START EXERCISE MATERIALS

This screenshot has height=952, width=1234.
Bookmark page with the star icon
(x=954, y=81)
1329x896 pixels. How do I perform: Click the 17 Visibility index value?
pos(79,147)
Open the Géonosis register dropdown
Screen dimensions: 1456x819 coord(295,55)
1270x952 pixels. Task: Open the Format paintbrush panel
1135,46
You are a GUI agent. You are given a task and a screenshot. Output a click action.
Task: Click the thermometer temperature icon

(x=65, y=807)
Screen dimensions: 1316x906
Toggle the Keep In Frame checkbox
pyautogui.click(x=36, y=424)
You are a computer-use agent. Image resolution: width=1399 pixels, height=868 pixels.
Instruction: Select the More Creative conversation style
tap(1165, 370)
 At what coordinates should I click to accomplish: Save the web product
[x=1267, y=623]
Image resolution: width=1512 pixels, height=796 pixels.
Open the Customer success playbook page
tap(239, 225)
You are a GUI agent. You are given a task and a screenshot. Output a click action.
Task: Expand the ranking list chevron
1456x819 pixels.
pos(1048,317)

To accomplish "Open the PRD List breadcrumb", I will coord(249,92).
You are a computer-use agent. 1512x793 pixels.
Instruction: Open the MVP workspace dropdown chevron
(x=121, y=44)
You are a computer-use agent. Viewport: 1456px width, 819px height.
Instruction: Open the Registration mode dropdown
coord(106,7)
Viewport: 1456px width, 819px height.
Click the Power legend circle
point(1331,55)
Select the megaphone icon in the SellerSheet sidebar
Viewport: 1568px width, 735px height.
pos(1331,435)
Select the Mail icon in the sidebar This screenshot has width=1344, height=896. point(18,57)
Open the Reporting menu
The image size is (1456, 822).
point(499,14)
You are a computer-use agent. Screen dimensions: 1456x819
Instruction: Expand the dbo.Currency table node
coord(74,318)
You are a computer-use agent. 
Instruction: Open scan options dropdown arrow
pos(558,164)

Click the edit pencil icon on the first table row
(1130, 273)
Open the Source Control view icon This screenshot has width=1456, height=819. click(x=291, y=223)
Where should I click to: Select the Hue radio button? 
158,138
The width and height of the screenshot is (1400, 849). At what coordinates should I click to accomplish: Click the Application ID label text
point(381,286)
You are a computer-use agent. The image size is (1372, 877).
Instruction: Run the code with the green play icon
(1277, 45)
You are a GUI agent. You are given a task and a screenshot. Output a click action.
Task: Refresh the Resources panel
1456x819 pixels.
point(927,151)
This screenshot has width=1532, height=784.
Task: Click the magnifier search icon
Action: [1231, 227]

END EXERCISE MATERIALS

**ACTION ITEM**
Read the listing above, then copy every line that includes the string "resolution".

**RESULT BELOW**
You are a computer-use agent. Image resolution: width=1399 pixels, height=868 pixels.
Image resolution: width=1512 pixels, height=796 pixels.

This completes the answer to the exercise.